=== GIVEN REQUEST 1 ===
In the lecture notes on exploratory data analysis, translate this sentence into Spanish: "Even if we come in with a strong idea of what we want to find, learning about what the data looks like is a good idea"
=== GIVEN REQUEST 2 ===
Shorten the paragraph beginning "Getting all the little presentation details" from the exploratory data analysis lecture, keeping its main points.
=== GIVEN REQUEST 3 ===
Resume the lecture notes on exploratory data analysis from their final line.

=== SELECTION ===
>>>

Lecture 7: Exploratory Data Analysis

Nick Huntington-Klein

28 February, 2023

The Purpose of Analysis

What are we even doing with data?
We want to see what sorts of stuff is in the data, so that we know what things we should be reporting on
This requires us to explore the data
Even if we come in with a strong idea of what we want to find, learning about what the data looks like is a good idea

The Purpose of Analysis

We want to:

Understand our data (read the docs, too!!!)
Detect mistakes
Get a sense of what our variables look like
Figure out what some of the relationships are

The Purpose of Analysis

Always be on the lookout (in EDA and in your code!)

Things that are different that shouldn’t be different (“why does this one person have a height 8x that of anyone else?”)
Things that are the same that shouldn’t be the same (“Why is the mean income for Americans and Canadians exactly preciely the same to the 8th decimal place?”)
Relationships that are very surprising (“Why is age negatively correlated with height?”)

Exploring Data

Univariate non-graphical
Univariate graphical
Multivariate non-graphical
Multivariate graphical

Univariate Exploratory Analysis

Looking for:

What kind of values we have
Are there massive outliers? Are there values that look incorrect?
What is the distribution? Is there skew? If it’s a factor, does one category dominate?
You’ll want to do this with nearly every variable you have
Getting all the little presentation details is less important, but the graph should still be readable (labels etc.) On that note, EDA isn’t always concise - some tables/graphs will slip off the edge of these slides.

Univariate Exploratory Analysis

Think about what features of the variable it makes sense to explore
Central tendencies (mean, median, etc.?)
Tails? Skew? Percentiles?
If it’s a factor, is showing all the categories informative? Do you need to collapse first? Or summarize?

Univariate Exploratory Analysis Tools

summary() shows lots of good info about a variable’s distribution (also works to summarize other objects)

summary(iris$Sepal.Length)

##    Min. 1st Qu.  Median    Mean 3rd Qu.    Max. 
##   4.300   5.100   5.800   5.843   6.400   7.900

summary(iris$Species)

##     setosa versicolor  virginica 
##         50         50         50

Univariate Exploratory Analysis Tools

str() shows variable classes (important!) and some values

str(iris)

## 'data.frame':    150 obs. of  5 variables:
##  $ Sepal.Length: num  5.1 4.9 4.7 4.6 5 5.4 4.6 5 4.4 4.9 ...
##  $ Sepal.Width : num  3.5 3 3.2 3.1 3.6 3.9 3.4 3.4 2.9 3.1 ...
##  $ Petal.Length: num  1.4 1.4 1.3 1.5 1.4 1.7 1.4 1.5 1.4 1.5 ...

<<<

=== RECORD LIST ===
>>>

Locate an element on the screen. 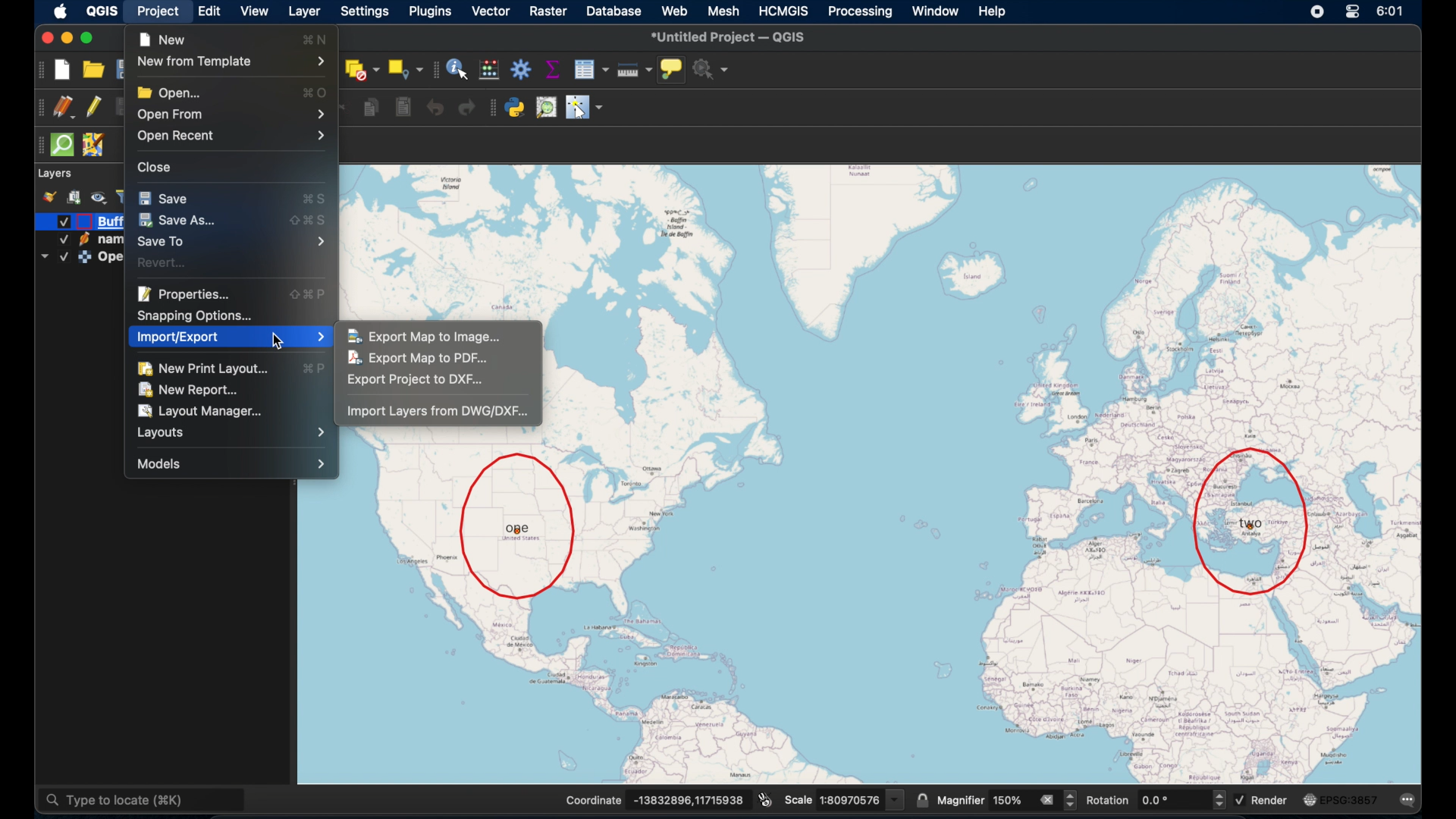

<<<
>>>

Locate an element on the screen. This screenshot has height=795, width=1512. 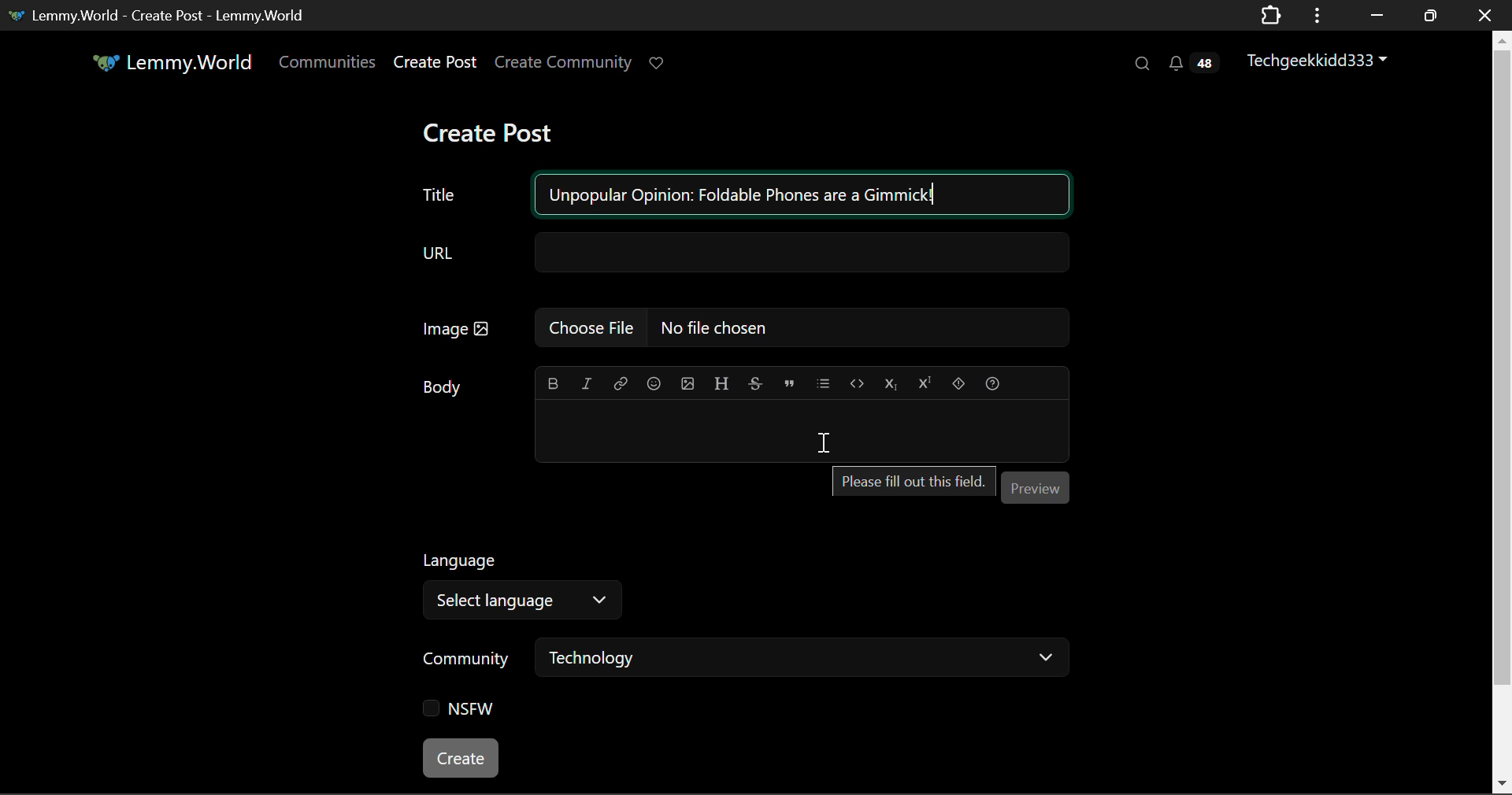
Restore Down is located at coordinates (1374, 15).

<<<

=== RESPONSE 1 ===
Incluso si llegamos con una idea firme de lo que queremos encontrar, aprender cómo son los datos es una buena idea.

=== RESPONSE 2 ===
Presentation details matter less, but a graph must still be readable, with labels and so on. Exploratory analysis is not always concise, so some tables and graphs will run off the edge of the slides.

=== RESPONSE 3 ===
##  $ Petal.Width : num  0.2 0.2 0.2 0.2 0.2 0.4 0.3 0.2 0.2 0.1 ...
##  $ Species     : Factor w/ 3 levels "setosa","versicolor",..: 1 1 1 1 1 1 1 1 1 1 ...

Univariate Exploratory Analysis Tools

vtable() in vtable is a more readable and flexible version of that. lush = TRUE for more info

library(vtable)
vtable(iris, lush = TRUE)

iris
Name	Class	Values	Summary
Sepal.Length	numeric	Num: 4.3 to 7.9	mean: 5.843, sd: 0.828, nuniq: 35
Sepal.Width	numeric	Num: 2 to 4.4	mean: 3.057, sd: 0.436, nuniq: 23
Petal.Length	numeric	Num: 1 to 6.9	mean: 3.758, sd: 1.765, nuniq: 43
Petal.Width	numeric	Num: 0.1 to 2.5	mean: 1.199, sd: 0.762, nuniq: 22
Species	factor	‘setosa’ ‘versicolor’ ‘virginica’	nuniq: 3

Univariate Exploratory Analysis Tools

sumtable() in vtable is a full table of summary statistics

sumtable(iris)

Summary Statistics
Variable	N	Mean	Std. Dev.	Min	Pctl. 25	Pctl. 75	Max
Sepal.Length	150	5.843	0.828	4.3	5.1	6.4	7.9
Sepal.Width	150	3.057	0.436	2	2.8	3.3	4.4
Petal.Length	150	3.758	1.765	1	1.6	5.1	6.9
Petal.Width	150	1.199	0.762	0.1	0.3	1.8	2.5
Species	150
… setosa	50	33.3%
… versicolor	50	33.3%
… virginica	50	33.3%

Univariate Exploratory Analysis Tools

Moving on to graphical tools! In ggplot, geom_density() and geom_histogram() can both show full distributions (when might this not be useful?)

ggplot(iris, aes(x = Sepal.Length)) + geom_density()

Univariate Exploratory Analysis Tools

Boxplots aren’t for general-audience consumption but they show some easy summary statistics

ggplot(iris, aes(x = Sepal.Length)) + geom_boxplot() + coord_flip()

Univariate Exploratory Analysis

Load the gov_transfers data from the causaldata package
Read the docs! help(gov_transfers)
Explore the variables that are in there on a univariate basis

Multivariate Exploratory Analysis

We want to know how variables are related in multivariate analysis
Again, fit the analysis to the context. Don’t treat a continuous variable as a factor, and if you treat a discrete variable as continuous know that a scatterplot won’t work! etc.
Don’t just fire and forget. Think about whether the output is actually informative.
more than 2 variables are possible too! Just add more groups/aesthetics.

Multivariate Exploratory Analysis Tools

For continuous vs. continuous, nothing wrong with starting with a linear correlation!
Bivariate OLS is just a rescaled correlation

cor(iris$Sepal.Length, iris$Sepal.Width)

## [1] -0.1175698

lm(Sepal.Length ~ Sepal.Width, data = iris)

## 
## Call:
## lm(formula = Sepal.Length ~ Sepal.Width, data = iris)
## 
## Coefficients:
## (Intercept)  Sepal.Width  
##      6.5262      -0.2234

Multivariate Exploratory Analysis Tools

If one variable is discrete or a factor, don’t underestimate plain ol’ group_by() %>% summarize()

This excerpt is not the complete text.